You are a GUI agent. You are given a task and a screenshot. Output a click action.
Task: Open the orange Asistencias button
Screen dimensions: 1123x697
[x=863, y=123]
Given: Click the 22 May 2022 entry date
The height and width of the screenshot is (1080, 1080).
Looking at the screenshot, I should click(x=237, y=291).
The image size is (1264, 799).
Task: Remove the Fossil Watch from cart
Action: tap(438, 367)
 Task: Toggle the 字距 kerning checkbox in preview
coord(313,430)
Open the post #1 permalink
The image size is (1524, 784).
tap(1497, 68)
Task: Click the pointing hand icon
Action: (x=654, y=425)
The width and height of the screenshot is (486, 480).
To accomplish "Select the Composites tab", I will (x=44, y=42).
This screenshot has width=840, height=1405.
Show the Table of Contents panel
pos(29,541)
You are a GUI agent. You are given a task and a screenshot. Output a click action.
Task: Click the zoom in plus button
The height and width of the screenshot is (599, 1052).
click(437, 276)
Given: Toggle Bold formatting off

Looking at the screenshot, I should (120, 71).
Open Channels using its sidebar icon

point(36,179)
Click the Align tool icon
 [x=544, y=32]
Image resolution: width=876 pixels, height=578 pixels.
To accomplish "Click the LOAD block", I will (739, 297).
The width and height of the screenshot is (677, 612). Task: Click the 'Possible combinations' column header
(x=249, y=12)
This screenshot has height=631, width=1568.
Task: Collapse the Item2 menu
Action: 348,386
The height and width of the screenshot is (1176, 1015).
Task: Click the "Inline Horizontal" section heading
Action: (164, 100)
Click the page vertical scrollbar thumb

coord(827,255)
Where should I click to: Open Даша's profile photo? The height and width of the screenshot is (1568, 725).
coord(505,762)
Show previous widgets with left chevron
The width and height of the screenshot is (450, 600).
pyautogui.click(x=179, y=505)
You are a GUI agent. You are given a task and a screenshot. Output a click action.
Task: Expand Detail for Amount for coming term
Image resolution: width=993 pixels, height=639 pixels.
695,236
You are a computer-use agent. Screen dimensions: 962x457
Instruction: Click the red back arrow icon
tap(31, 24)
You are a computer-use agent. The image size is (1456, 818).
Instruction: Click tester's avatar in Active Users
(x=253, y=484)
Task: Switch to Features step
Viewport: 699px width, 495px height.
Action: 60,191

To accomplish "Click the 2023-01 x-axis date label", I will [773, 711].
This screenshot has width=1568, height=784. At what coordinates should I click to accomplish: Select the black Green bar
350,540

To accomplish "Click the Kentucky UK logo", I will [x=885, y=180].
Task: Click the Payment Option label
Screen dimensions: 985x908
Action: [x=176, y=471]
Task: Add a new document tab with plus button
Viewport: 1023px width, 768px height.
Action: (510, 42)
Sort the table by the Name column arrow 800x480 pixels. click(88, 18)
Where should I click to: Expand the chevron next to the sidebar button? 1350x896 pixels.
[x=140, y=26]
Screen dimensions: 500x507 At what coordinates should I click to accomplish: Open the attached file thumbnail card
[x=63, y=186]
■ ■ ■ ■ ■ ■ ■
**TASK OBJECTIVE**
Reproduce every line of the records above verbatim, from beginning to end.

**EXERCISE SOLUTION**
You are a GUI agent. You are given a task and a screenshot. Output a click action.
Task: Open the orange Asistencias button
Screen dimensions: 1123x697
[x=863, y=123]
Given: Click the 22 May 2022 entry date
The height and width of the screenshot is (1080, 1080).
Looking at the screenshot, I should click(x=237, y=291).
The image size is (1264, 799).
Task: Remove the Fossil Watch from cart
Action: tap(438, 367)
 Task: Toggle the 字距 kerning checkbox in preview
coord(313,430)
Open the post #1 permalink
The image size is (1524, 784).
tap(1497, 68)
Task: Click the pointing hand icon
Action: (x=654, y=425)
The width and height of the screenshot is (486, 480).
To accomplish "Select the Composites tab", I will (x=44, y=42).
This screenshot has width=840, height=1405.
Show the Table of Contents panel
pos(29,541)
You are a GUI agent. You are given a task and a screenshot. Output a click action.
Task: Click the zoom in plus button
The height and width of the screenshot is (599, 1052).
click(437, 276)
Given: Toggle Bold formatting off

Looking at the screenshot, I should (120, 71).
Open Channels using its sidebar icon

point(36,179)
Click the Align tool icon
 [x=544, y=32]
Image resolution: width=876 pixels, height=578 pixels.
To accomplish "Click the LOAD block", I will (739, 297).
The width and height of the screenshot is (677, 612). Task: Click the 'Possible combinations' column header
(x=249, y=12)
This screenshot has height=631, width=1568.
Task: Collapse the Item2 menu
Action: 348,386
The height and width of the screenshot is (1176, 1015).
Task: Click the "Inline Horizontal" section heading
Action: (164, 100)
Click the page vertical scrollbar thumb

coord(827,255)
Where should I click to: Open Даша's profile photo? The height and width of the screenshot is (1568, 725).
coord(505,762)
Show previous widgets with left chevron
The width and height of the screenshot is (450, 600).
pyautogui.click(x=179, y=505)
You are a GUI agent. You are given a task and a screenshot. Output a click action.
Task: Expand Detail for Amount for coming term
Image resolution: width=993 pixels, height=639 pixels.
695,236
You are a computer-use agent. Screen dimensions: 962x457
Instruction: Click the red back arrow icon
tap(31, 24)
You are a computer-use agent. The image size is (1456, 818).
Instruction: Click tester's avatar in Active Users
(x=253, y=484)
Task: Switch to Features step
Viewport: 699px width, 495px height.
Action: 60,191

To accomplish "Click the 2023-01 x-axis date label", I will [773, 711].
This screenshot has width=1568, height=784. At what coordinates should I click to accomplish: Select the black Green bar
350,540

To accomplish "Click the Kentucky UK logo", I will [x=885, y=180].
Task: Click the Payment Option label
Screen dimensions: 985x908
Action: [x=176, y=471]
Task: Add a new document tab with plus button
Viewport: 1023px width, 768px height.
Action: (510, 42)
Sort the table by the Name column arrow 800x480 pixels. click(88, 18)
Where should I click to: Expand the chevron next to the sidebar button? 1350x896 pixels.
[x=140, y=26]
Screen dimensions: 500x507 At what coordinates should I click to accomplish: Open the attached file thumbnail card
[x=63, y=186]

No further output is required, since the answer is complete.